浜口さんたちも、末弘さんたちの将来を案じて話し合いをはじめたという。

浜口「『和美ちゃんたち、『ひろがり生』の進路はどうなるんやろ?』って疑問から始まって、みんなで考えてみよって、いろんなことをしゃべりながら新聞つくって、自分たちの考えをまとめて書いてた」

当時の3年生が書いた新聞。受験制度によって、「ひろがり学級」の友人たちはふるいにかけられ、進学の道を絶たれてしまう。自宅にこもり、「誰からも見えない存在」になることのないよう関わりを持ち続けていこうと呼びかけていた。

高校進学をあきらめた末弘さん。卒業に当たり、先生から、あるアドバイスをもらった。

末弘「先生から『今の友達を離したらあかんよ。いまの友達を大事にしていかないと』って。自分ができることは手紙を書くことかなと手紙を書き始めたんですけど」

浜口「『変わっていきたいから、しゃべりたいんだ』って手紙に書いてきてくれて。すごくうれしくて・・・。むちゃくちゃ、うれしかった」

中学卒業から40年。末弘さんと浜口さんたちとの友情はいまも続いている。

浜口「私がつらいことがあったときに、なんかちょっと贈ってきてくれたりとか。何回も助けてもらってる」

末弘「みんなと出会ったおかげで、いろんな人と話もできるようになったし、いろんな人と交流してみようと気持ちも変わったし。みんなと出会えてよかったなって思います」

「ともに学ぶ教育」を子どもたちはどう考える?

<スタジオ>

レモン:すごいな、今も続いてるって、どうですか?

赤江:学校を卒業してからもその関係性とかね。まだまだ深まっていくとこが、すばらしいですね。

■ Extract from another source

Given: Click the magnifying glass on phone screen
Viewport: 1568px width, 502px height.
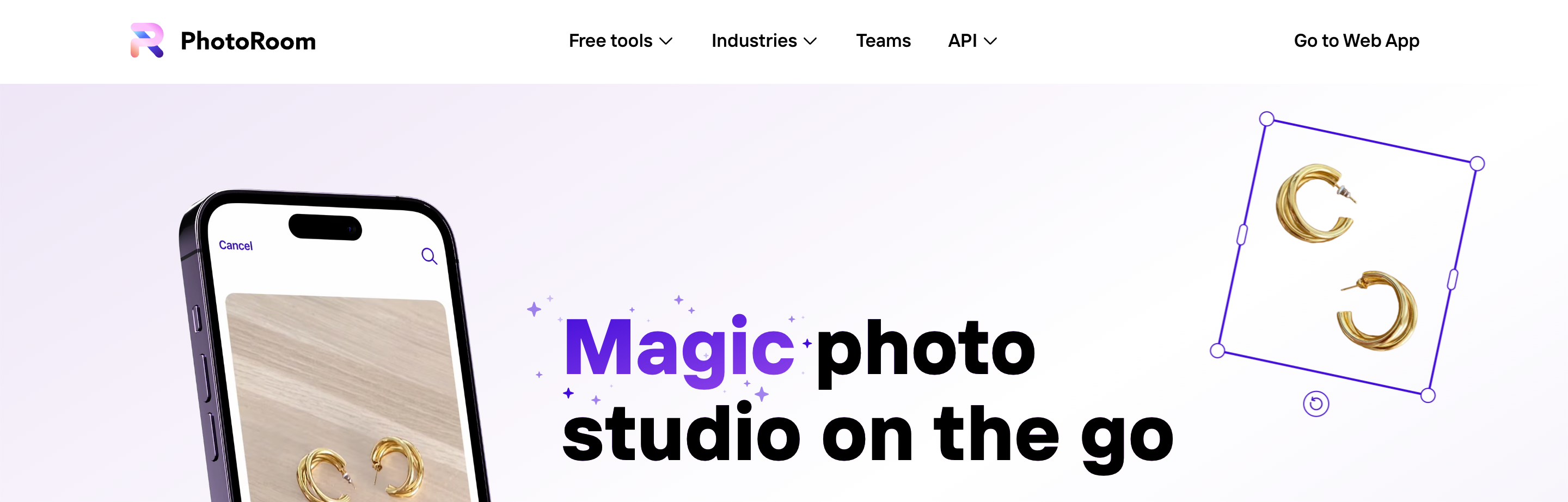Looking at the screenshot, I should tap(429, 256).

レモン:同じ学校でね、ほんとに同じ教室で学ぶということは、「存在が可視化される」という、存在してるんですよっていうことですよね。

:どうする?学校のみんなと会えんとずっと家おったら?

愛土:扉、蹴っ飛ばして、逃げだすかな、たぶん。

:そんぐらい嫌ってことやな?

愛土:1人やったら、たぶん、ぜったい愛くんにはできひんなって思うことがいっぱいあるもん。だって、今まで小学校生活5年間で、みんながいることで助けられたことって何回もあるから。

レモン:末弘さんの時代は、はっきり言って、高校行く門戸が、閉ざされていたわけですけども、玉木さんは、高校はどうやったんですか?

玉木:小学校、中学校は、みんなと一緒に勉強してた。高校進学は、”体育の単位が取れへんから”っていうんで、「無理やから養護学校に行って」って、言われたんよ。

佐藤:今でも、高校入試の段階で、「“能力”のある人間は来ていいけれども、“能力”のない人は来るな」というような考え方はあります。とはいえ、ある程度受験は認めてもらえる、身体障害の場合は。それ以外に、「基本的には『定員内不合格』は出しませんよ」「なかなか点数が取れない子でも受け入れますよ」っていうのは、大阪でできてることです。それはやっぱり下からの運動によるものなんです。いろんな障害のある人や障害のある人の周りにいる人たち、例えば、ビデオにあったかもしれませんけれども、中学生たちが、自分と一緒に卒業する障害のある友人が、「なんで(一緒に)高校に行けないんだ」って働きかけを教育委員会にする。一緒に学べる機会を、子どもたちの手で切り開いてきたっていう歴史がある中で、今があるんだっていうことは大事なポイント。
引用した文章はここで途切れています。